The DHS IG office did not respond with additional comment on the Partnership’s results.
OPM administered the viewpoint survey over a five-week period in November and December 2021, over a year after the IG engaged a law firm to review the conduct of three, now-departed senior employees who were reportedly found to have undermined the IG and about seven months after the Project on Government Oversight alleged in a report that Cuffari quashed probes related to the Trump administration.
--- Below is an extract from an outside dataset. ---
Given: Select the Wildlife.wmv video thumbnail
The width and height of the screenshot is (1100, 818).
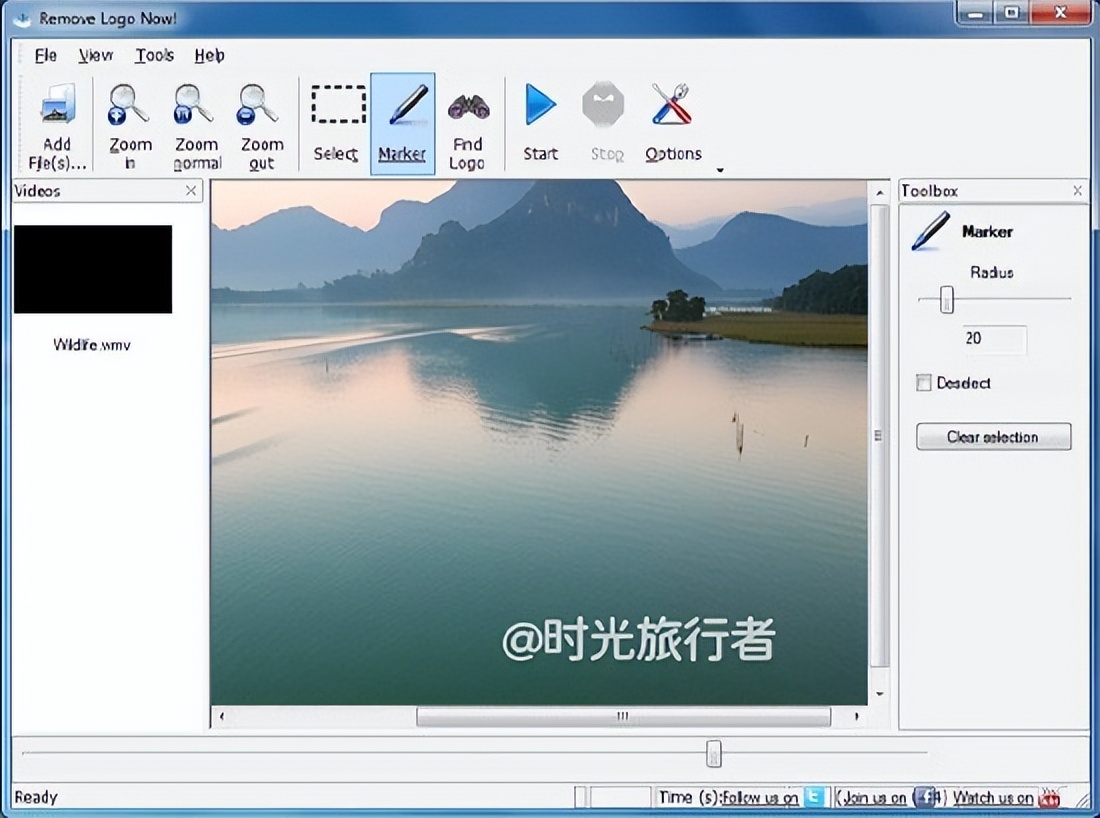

The survey was also administered after the office underwent an organizational review, offices of innovation and integrity were created and an “annual performance plan for fiscal 2022 was established, “which includes specific strategies and performance indicators to drive change and measure success,” Cuffari outlined the strategies in his prepared remarks for a budget hearing in April.
But the survey came before the onslaught of negative reporting on the IG starting in the spring of 2022 after the Project on Government Oversight alleged the office delayed and suppressed reports about sexual assault and domestic violence and continuing this summer regarding alleged mishandling of investigations into Jan. 6. The office is reportedly being investigated by an IG council, and during a briefing on Aug. 5, White House Press Secretary Karine Jean-Pierre said the office’s role in Jan. 6 probes is “being investigated.” The office has pushed back on virtually all of the allegations.